Personal information
- Full name: José Gregorio Piña Flores
- Date of birth: 5 January 1996 (age 29)
- Place of birth: Coro, Venezuela
- Height: 1.76 m (5 ft 9 in)
- Position: Midfielder

Senior career*
- Years: Team / Apps / (Gls)
- 2013–2014: Atlético Venezuela / 8 / (1)
- 2017: Unión Atlético Falcón
- 2019: York9 / 0 / (0)

= José Piña =

Venezuelan footballer (born 1996)

José Gregorio Piña Flores (born 5 January 1996) is a Venezuelan professional footballer who plays as a midfielder.

==Club career==
===Atlético Venezuela===
On 10 August 2013, Piña made his debut in the Venezuelan Primera División for Caracas-based club Atlético Venezuela. He made a further seven appearances that season and scored a goal in a 1–3 loss to Estudiantes de Mérida on 17 November 2013.

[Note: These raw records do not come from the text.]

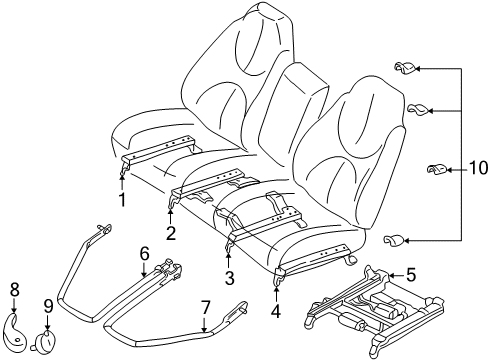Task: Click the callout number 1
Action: [122, 198]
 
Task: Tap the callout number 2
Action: [171, 234]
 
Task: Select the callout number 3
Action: [228, 277]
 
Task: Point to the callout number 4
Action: [275, 310]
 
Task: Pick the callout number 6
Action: [145, 255]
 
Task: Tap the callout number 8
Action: [14, 291]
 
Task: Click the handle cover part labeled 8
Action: [16, 326]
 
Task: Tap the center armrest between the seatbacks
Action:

===Unión Atlético Falcón===
In 2017, Piña played for Venezuelan Segunda División side Unión Atlético Falcón and scored a goal in the Copa Venezuela against Academia Puerto Cabello.

===York9===
On 28 April 2019, York9 FC revealed that Piña had signed with Canadian Premier League side, although the club had not made a formal announcement about his signing. After failing to appear for the team after his signing, on 27 June 2019 York9 coach Jimmy Brennan revealed that the club was continuing to sort out visa issues with Piña, which had prevented him from coming to Canada.